Не знаю, сочтете ли Вы меня достойным посвящения в рыцари, но мне было бы очень важно услышать от Вас несколько напутственных слов, так как ‘Жемчугами’ заканчивается большой цикл моих переживаний и теперь я весь устремлен к иному, новому. Какое будет это новое, мне пока не ясно, но мне кажется, что это не тот путь, по которому меня посылает Вячеслав Иванович. Мне верится, что можно еще многое сделать, не бросая лиро-эпического метода, но только перейдя от тем личных к темам общечеловеческим, пусть стихийным, но под условием всегда чувствовать под своими ногами твердую почву’ (Неизданные стихи и письма, с. 65—66). Гумилев, рецензируя ивановскую книгу стихов ‘Cor Ardens’ (1 и 2 части вышли, соответственно, в 1911 и 1912 гг.), отмечал, что Иванов — поэт, повествующий, прежде всего, ‘о подлинно пройденном мистическом пути’, и в этом смысле — не столько собственно литератор, сколько мистагог — проповедник, наподобие ‘Конфуция и Магомета, Сократа и Ницше’. Что же касается поэтических особенностей ивановского творчества, то Гумилев отмечал ‘восточную’ природу ивановской эстетики и заключал: ‘Как же должно относиться к Вячеславу Иванову? Конечно, крупная самобытная индивидуальность дороже всего. Но идти за ним другим, не обладающим его данными, значило бы пускаться в рискованную, пожалуй, даже гибельную авантюру. Он нам дорог, как показатель одной из крайностей, находящихся в славянской душе. Но, защищая целостность русской идеи, мы должны, любя эту крайность, упорно говорить ей ‘нет’ и помнить, что не случайно сердце России — простая Москва, а не великолепный Самарканд’ (ПРП 1990. С. 124, 148).
1 Из ст-ния Гумилева ‘Волшебная скрипка’.
2 Из ст-ния Гумилева ‘Царица’.
3 Из ст-ния Гумилева ‘Одиночество’, Иванов видит источником данного ст-ния ст-ние В. Я. Брюсова ‘Тезей Ариадне’ (1904), первые два стиха которого цитируются ниже.
4 С произведениями Брюсова здесь сопоставляются ‘Сон Адама’, ‘Возвращение Одиссея’, ‘Семирамида’, ‘Воин Агамемнона’, ‘Варвары’ и ‘Капитаны’.
5 Армида — персонаж поэмы Т. Тассо ‘Освобожденный Иерусалим’, волшебница, охранявшая рыцаря Танкреда. ‘Парнас’ — литературная группа, образованная в начале XIX века во Франции Леконтом де Лилем.
6 Имеется в виду поэма Гумилева ‘Северный раджа’.
7 Из ст-ния Брюсова ‘Бальдеру Локи’.
8 Из сонета Гумилева ‘Попугай’.
9 Имеется в виду эпизод из Книги Бытия: ‘Иаков же вышел из Вирсавии и пошел в Харран, и пришел на одно место, и остался там ночевать, потому что зашло солнце.
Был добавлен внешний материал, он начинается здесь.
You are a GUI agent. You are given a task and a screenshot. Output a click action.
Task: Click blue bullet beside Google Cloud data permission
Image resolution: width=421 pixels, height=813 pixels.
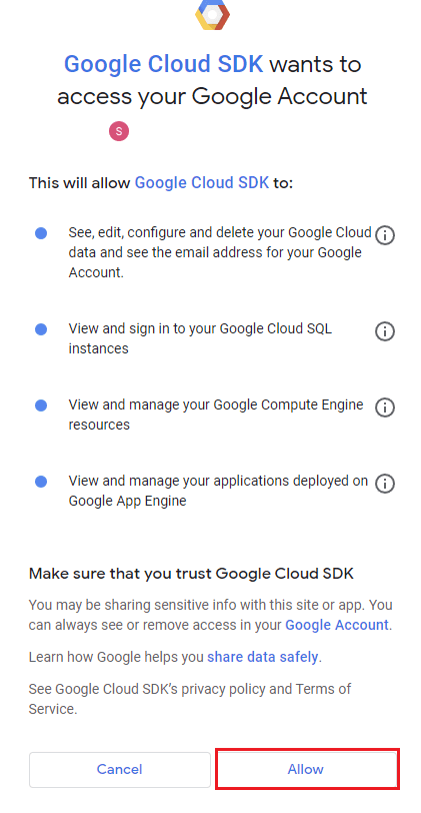click(x=41, y=233)
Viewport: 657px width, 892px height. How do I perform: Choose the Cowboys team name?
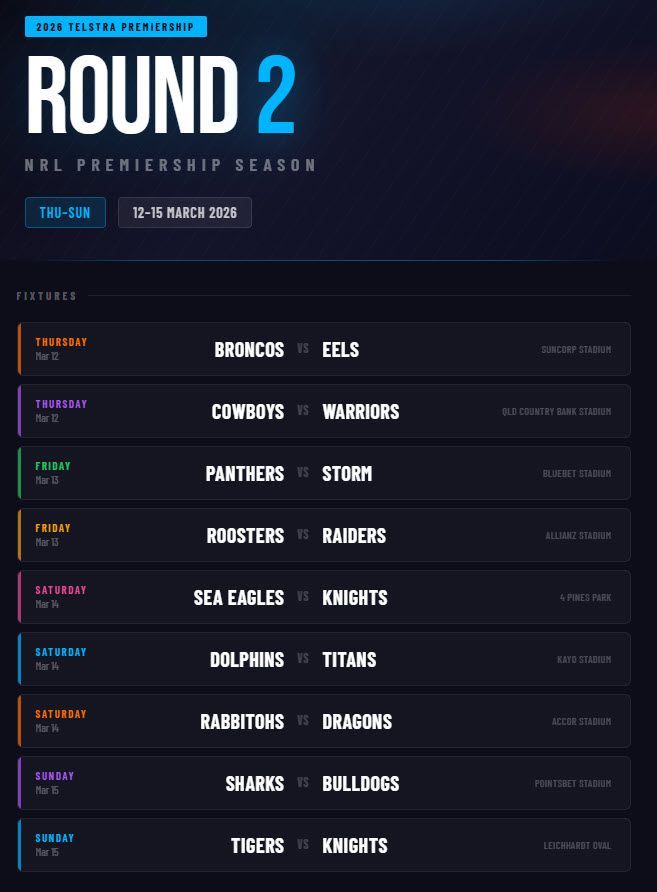pos(248,412)
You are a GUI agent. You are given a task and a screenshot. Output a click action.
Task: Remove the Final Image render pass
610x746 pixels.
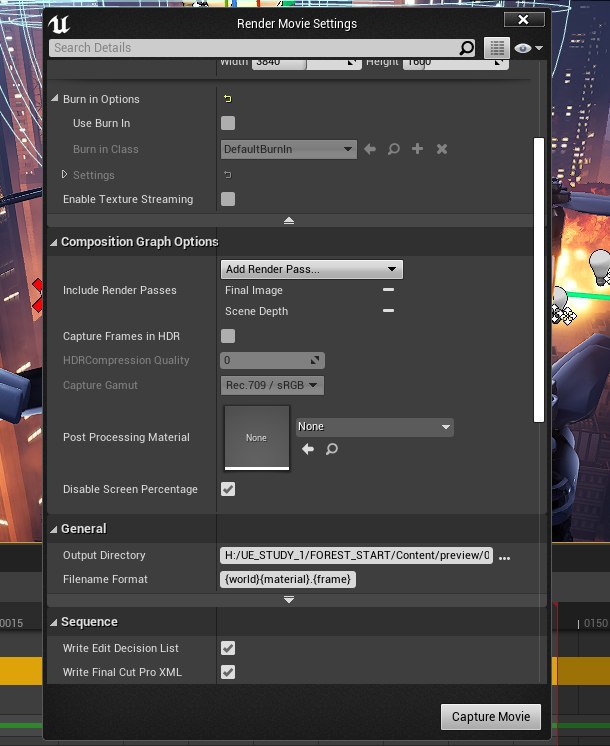pyautogui.click(x=388, y=290)
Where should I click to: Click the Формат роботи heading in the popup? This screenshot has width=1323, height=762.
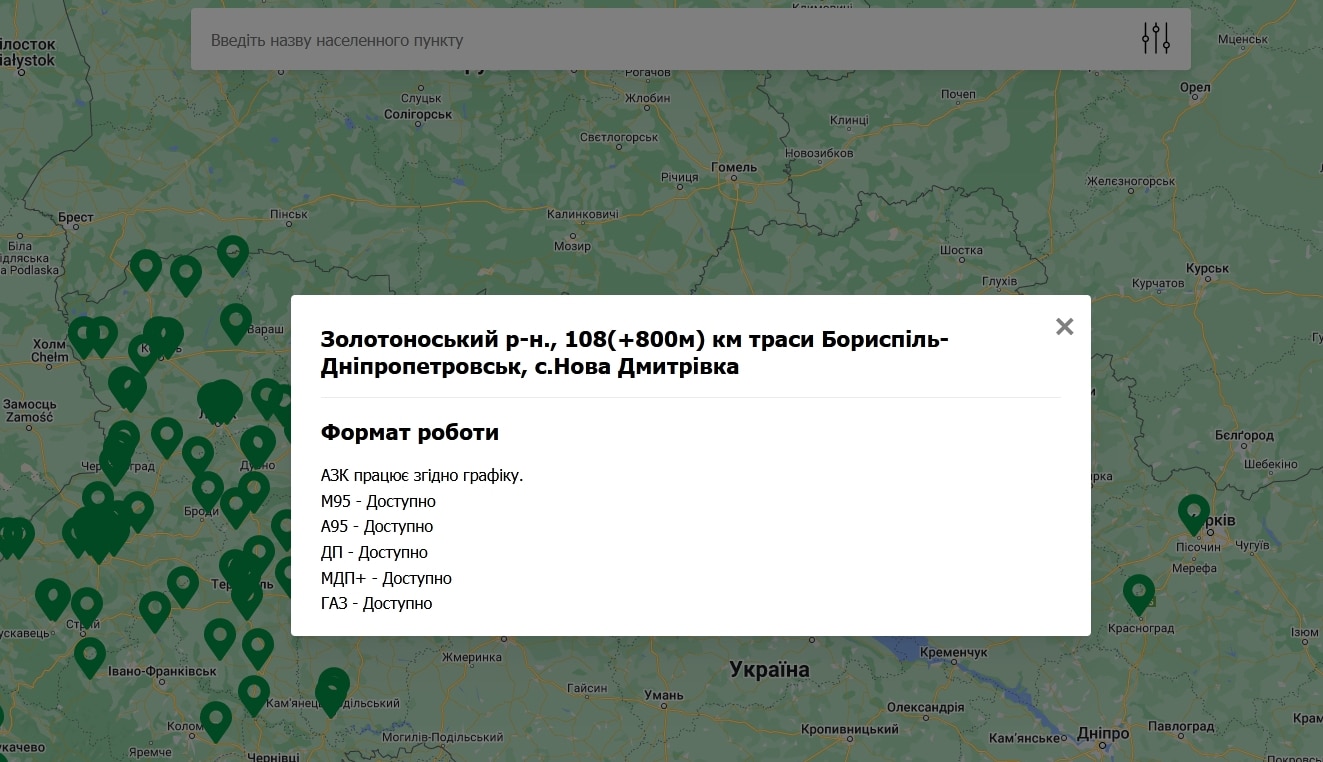click(409, 432)
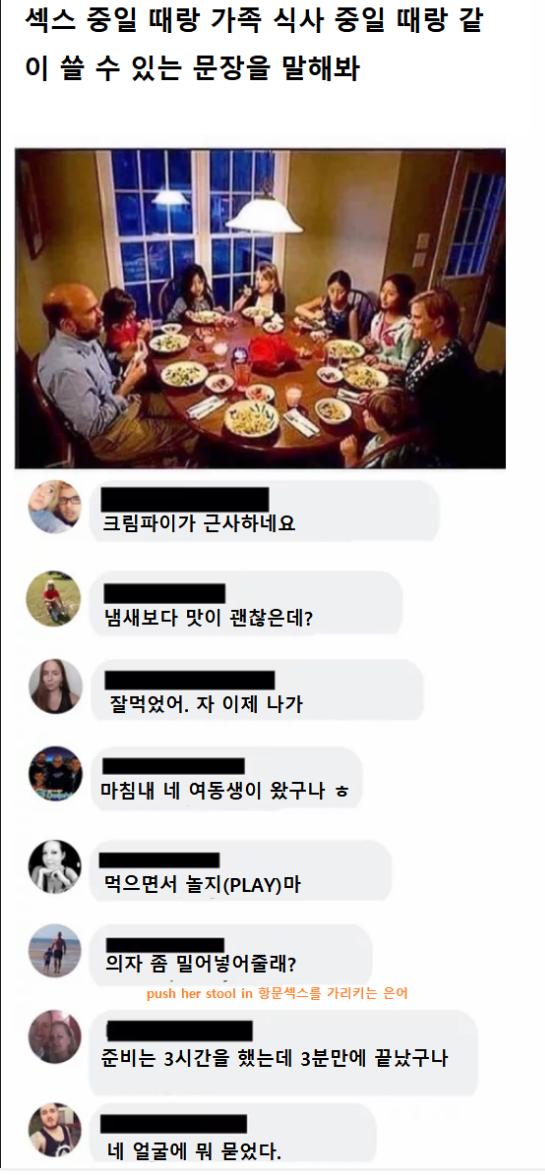Viewport: 545px width, 1175px height.
Task: Click the beach avatar beside the 의자 좀 밀어넣어줄래 comment
Action: pos(55,951)
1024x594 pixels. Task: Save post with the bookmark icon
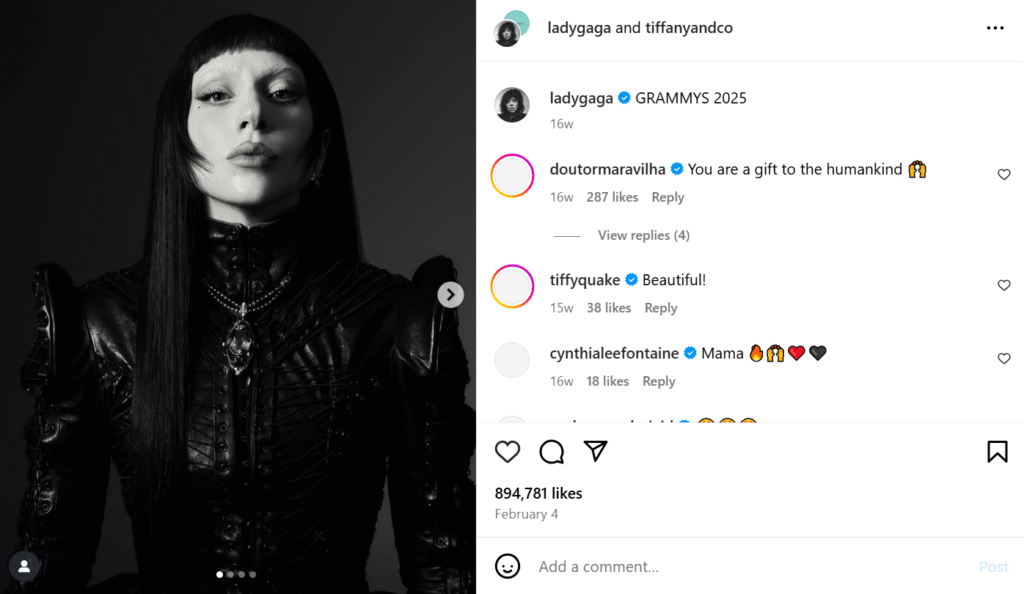click(997, 452)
И взял один из камней того места и положил себе изголовьем, и лег на том месте. И увидел во сне: вот, лестница стоит на земле, а верх ее касается неба, и вот, Ангелы Божий восходят и нисходят по ней. И вот, Господь стоит на ней и говорит: Я Господь, Бог Авраама, отца твоего, и Бог Исаака, не бойся. Землю, на которой ты лежишь, Я дам тебе и потомству твоему… ‘ (Быт 28, 10—13).
10 Имеется в виду ст-ние А. С. Пушкина ‘Эхо’.